Comment est ton quotidien aujourd’hui ?

Aujourd’hui, à la date anniversaire des un an de mon cancer, j’ai, même s’ils ne sont pas aussi spectaculaires que je ne le pensais, opéré des changements dans mon quotidien. Je m’alimente mieux, j’ai diminué drastiquement ma consommation de sucre, j’essaye d’être de plus en plus régulière quant à ma pratique du sport et de la méditation et je soigne les petits maux du quotidien avec des huiles essentielles. Je suis suivie par une naturopathe, et j’aimerais essayer l’acupuncture et l’EFT, je me suis réellement passionnée pour les médecines alternatives ! Dans un autre registre, j’aimerais avoir des enfants dans les années à venir, fonder une famille avec mon amoureux et déménager hors de Paris (car avec mon poumon restant, je supporte de moins en moins la pollution…) Finalement, j’éprouve de la gratitude d’avoir traversé cette expérience car le cancer m’a permis de me rapprocher de moi-même, d’être plus à l’écoute de mon corps, de mes besoins et de mes désirs. Étant graphiste et illustratrice de métier, j’ai décidé de mettre désormais mes compétences au service des acteurs de la santé, et plus particulièrement de la prévention du cancer. L’art m’a en effet permis de transcender l’expérience du cancer, et celle-ci m’a entre autres inspiré le projet Poumonoprix,  un projet bénévole et à but non lucratif, qui a pour ambition de devenir un support ressource pour les futur.es malades atteints d’une tumeur neuro-endocrine bronchique, afin de faire connaître ce cancer rare au grand public par la diffusion d’une brochure dédiée, et par le biais d’expositions du projet dans les hôpitaux ou les structures spécialisées… J’ai d’ailleurs lancé une cagnotte afin de pouvoir concrétiser ce projet, je suis à la recherche également de sponsors qui pourraient me prêter une salle d’exposition ou encore imprimer la brochure… J’aimerais également animer un podcast pour libérer la parole autour du cancer dans les mois à venir, et concevoir un livre illustré qui raconterait plus en détails mon expérience. Le cancer m’aura donc permis de trouver un sens à mon métier, et de m’engager dans une cause qui me tient à cœur en me sentant réellement utile, à ma place.

+---+

▶ _QUESTIONS_
• a. Selon le témoignage sur la vie après le cancer, quel projet bénévole cette expérience a-t-elle inspiré ?
• b. Prolongez le témoignage sur la vie après le cancer à partir de sa dernière phrase.

▶ _DONNÉES FOURNIES_
+---+

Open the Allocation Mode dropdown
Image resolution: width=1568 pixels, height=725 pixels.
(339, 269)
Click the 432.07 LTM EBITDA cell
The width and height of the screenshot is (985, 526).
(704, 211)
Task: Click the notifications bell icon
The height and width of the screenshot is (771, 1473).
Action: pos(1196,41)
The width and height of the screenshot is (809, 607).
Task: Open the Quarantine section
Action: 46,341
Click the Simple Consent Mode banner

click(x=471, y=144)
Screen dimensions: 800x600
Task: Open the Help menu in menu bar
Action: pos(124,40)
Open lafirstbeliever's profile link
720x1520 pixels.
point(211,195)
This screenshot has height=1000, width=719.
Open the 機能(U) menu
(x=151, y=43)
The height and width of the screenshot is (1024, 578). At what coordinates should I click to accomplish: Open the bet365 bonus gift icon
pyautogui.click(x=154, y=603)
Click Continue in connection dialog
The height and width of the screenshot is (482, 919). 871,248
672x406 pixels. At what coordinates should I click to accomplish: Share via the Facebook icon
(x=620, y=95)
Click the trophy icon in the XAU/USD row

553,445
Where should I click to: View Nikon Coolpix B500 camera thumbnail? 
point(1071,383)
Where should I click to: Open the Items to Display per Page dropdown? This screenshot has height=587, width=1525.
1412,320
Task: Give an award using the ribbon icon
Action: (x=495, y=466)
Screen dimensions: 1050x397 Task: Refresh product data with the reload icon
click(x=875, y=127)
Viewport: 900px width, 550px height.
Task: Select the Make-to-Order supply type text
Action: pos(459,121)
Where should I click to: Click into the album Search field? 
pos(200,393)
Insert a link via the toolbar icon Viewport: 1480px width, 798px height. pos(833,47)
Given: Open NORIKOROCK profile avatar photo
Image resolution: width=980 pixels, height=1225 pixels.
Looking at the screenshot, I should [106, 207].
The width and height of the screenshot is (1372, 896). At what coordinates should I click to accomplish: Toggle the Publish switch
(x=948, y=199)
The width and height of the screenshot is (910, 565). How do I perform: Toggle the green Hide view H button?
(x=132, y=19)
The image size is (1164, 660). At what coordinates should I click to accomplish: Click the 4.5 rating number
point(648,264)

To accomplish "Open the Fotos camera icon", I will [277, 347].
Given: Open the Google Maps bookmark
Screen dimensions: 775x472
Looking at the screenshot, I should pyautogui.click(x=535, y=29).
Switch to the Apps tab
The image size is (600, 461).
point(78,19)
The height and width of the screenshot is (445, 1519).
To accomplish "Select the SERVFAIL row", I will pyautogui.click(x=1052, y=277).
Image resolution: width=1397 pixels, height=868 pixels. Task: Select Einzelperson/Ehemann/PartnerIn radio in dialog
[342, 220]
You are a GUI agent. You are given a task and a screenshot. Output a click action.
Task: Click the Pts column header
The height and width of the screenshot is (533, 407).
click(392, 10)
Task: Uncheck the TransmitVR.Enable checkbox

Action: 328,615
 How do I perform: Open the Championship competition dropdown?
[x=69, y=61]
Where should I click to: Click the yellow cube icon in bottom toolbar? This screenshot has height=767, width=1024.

+---+

▶ _RÉPONSES PAR TÂCHE_
• a. Le projet Poumonoprix.

• b.
J’ai pour l’instant des examens de contrôle tous les six mois, et bien que cela puisse me stresser quand les dates des rendez-vous médicaux approchent, j’essaye de vivre sans avoir une épée de Damoclès au-dessus de la tête, en faisant des projets et en savourant chaque seconde de l’existence !

Quel message aimerais-tu faire passer à une personne qui vient d’apprendre qu’elle a un cancer ?

Qu’elle a la force en elle pour traverser cette épreuve. J’aime à croire que le cancer ne survient pas par hasard (attention, je ne dis pas que c’est de notre faute, loin de là), qu’il fait sens par rapport à notre passé et notre vécu et que l’on peut l’appréhender différemment si l’on se recentre sur soi, si l’on écoute son corps, ses aspirations et si l’on vibre de l’amour. Il ne s’agit pas de se battre « contre » le cancer (je vois souvent employé un champ lexical guerrier, où l’on parle de lutte, de bataille…) mais plutôt d’œuvrer « pour » redevenir son meilleur allié, se réaligner avec qui on est vraiment. Que le cancer est au contraire là pour nous montrer ce que l’on doit modifier en nous, afin de retrouver l’équilibre et l’harmonie, et que nous en avons la capacité ! En cela, le cancer, comme toute autre expérience de vie difficile, possède à mon sens un véritable pouvoir de transformation positive.

Je lui dirais également de s’entourer des bonnes personnes, aussi bien dans le corps médical que son entourage proche, en suivant son cœur et ses intuitions.

Et quel conseil aimerais-tu donner à ses proches ? 

De l’accompagner avec le plus de bienveillance et de patience possible, car ce qui l’attend et ce qu’elle va traverser, aussi bien physiquement que psychologiquement, est un long chemin, avec des hauts et des bas.